Pruitt does not provide much cover for the Trump Administration, though there have been times, as in his confirmation hearings, when he put more of an effort into evasiveness. But then, whatever Ivanka Trump would like the world to think, there are no real signs that Trump even wants to pretend to care about climate change. (During the campaign, he mocked Obama and others for doing so.) In his address to Congress, Trump’s only reference to climate change came obliquely, in the form of a pledge not to do anything that would put a check on fossil-fuel industries. He has said that he likes clean water and clean air—just not the regulations that make those things possible. And, as the Washington Post reported, his Administration has plans to sharply cut the E.P.A.’s funding.

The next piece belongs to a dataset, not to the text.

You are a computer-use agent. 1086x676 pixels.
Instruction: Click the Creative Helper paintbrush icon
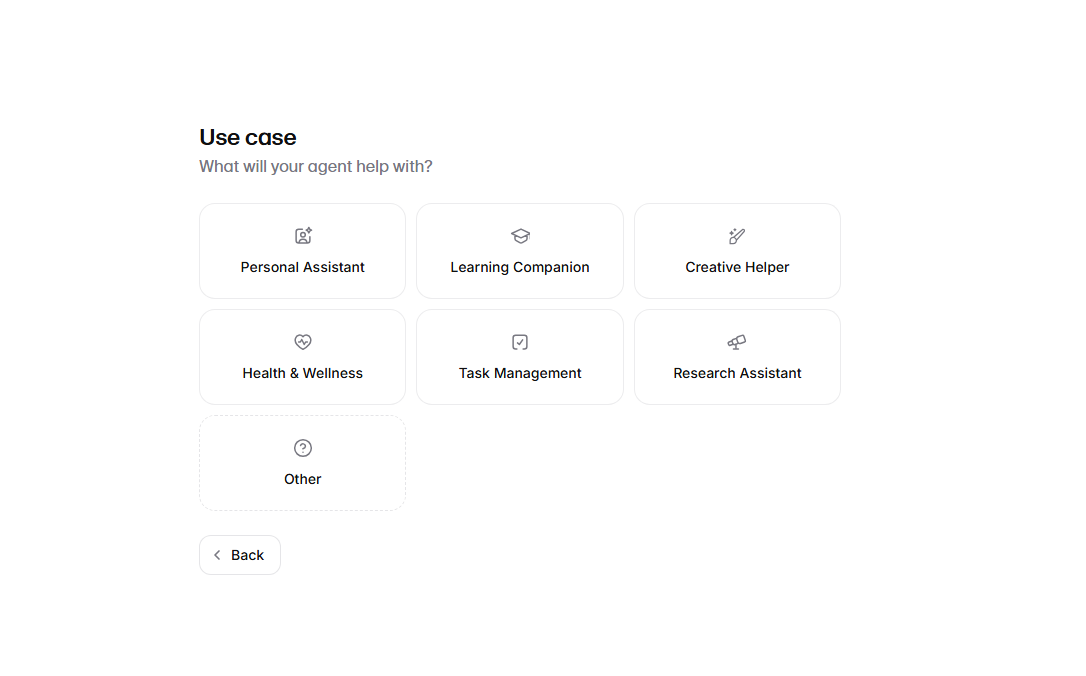point(737,235)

Mustafa Ali, the E.P.A. official leading its work on environmental justice, has quit, because of plans to eliminate his office and its particular mission as part of the cuts. Ali told the Post, “I never saw in the past a concerted effort to roll back the positive steps that many, many people have worked on through all the previous Administrations.” He added, “I can’t be a part of anything that would hurt those communities.” Communities and continents are going to be hurt as a result of the Trump Administration taking the path Pruitt has helped it chart out. And that is a terribly unfair thing.